See the case below in which an apical cap remains stable for three years (A, B, arrows).

If no previous films are available, CT is decisive in differentiating an apical cap from a superior sulcus tumour. In the case of tumour, CT demonstrates a soft-tissue mass in the apical area, whereas in apical cap, there is extrapleural fat expansion and a mainly fat density lesion.

In the case below, there was discrete pleural thickening in 2006 (A, arrow) that was not considered significant. Three years later, the pleural thickening has increased markedly (B, arrow). CT shows an apical soft tissue mass with chest wall invasion (C, arrows), confirming the diagnosis of superior sulcus tumour.

Inflammatory/ischaemic apical caps may be unilateral or bilateral (A,B arrows). In the cases below, CT shows the typical appearance of fat mixed with vessels and extrapleural tissue (C,D, arrows).

Some masses in the apices are easily seen, as in the images below. In these cases, it is important to determine where the mass originates to make an accurate differential diagnosis. Would you care to guess the origin of this lesion?

• Lung
• Mediastinum
• Pleura
• Can’t tell

The superior apical region is narrow, and large masses adapt to the available space, obscuring the characteristics that enable differentiation between intra- and extrapulmonary lesions. I find that it is complicated to determine the origin of a mass in chest plain films. CT or MRI must be performed to solve the problem. In this case, MRI shows that it is a lung carcinoma with chest wall invasion (A-C, arrows).

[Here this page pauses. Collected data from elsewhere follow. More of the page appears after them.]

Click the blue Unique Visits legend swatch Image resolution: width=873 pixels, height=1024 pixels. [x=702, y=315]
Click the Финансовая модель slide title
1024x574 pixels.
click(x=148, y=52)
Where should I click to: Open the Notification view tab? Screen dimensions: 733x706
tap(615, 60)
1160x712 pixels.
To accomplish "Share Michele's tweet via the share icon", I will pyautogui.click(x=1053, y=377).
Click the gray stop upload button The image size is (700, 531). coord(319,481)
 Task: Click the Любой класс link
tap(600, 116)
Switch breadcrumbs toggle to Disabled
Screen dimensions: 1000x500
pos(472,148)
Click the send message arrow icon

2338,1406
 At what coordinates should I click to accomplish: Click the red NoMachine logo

To illustrate the difficulty of determining the origin of an apical mass, I’m showing the following case of a 56-year-old woman with a rounded apical shadow. Chest radiograph and CT show features similar to those of the previous case (A,B arrows). MRI depicts the mass arising from the mediastinum (C, arrows). Final diagnosis: schwannoma.

Follow Dr. Pepe’s advice:

• The pulmonary apices are difficult to evaluate because of the overlying bone structures. About 60% of all missed pulmonary nodules are located in the apical region.
• To distinguish benign apical pleural thickening (apical cap) from a superior sulcus tumour, compare with previous films. If they are not available and the patient has symptoms, perform CT.
• It is very difficult to identify the origin of apical masses on plain films.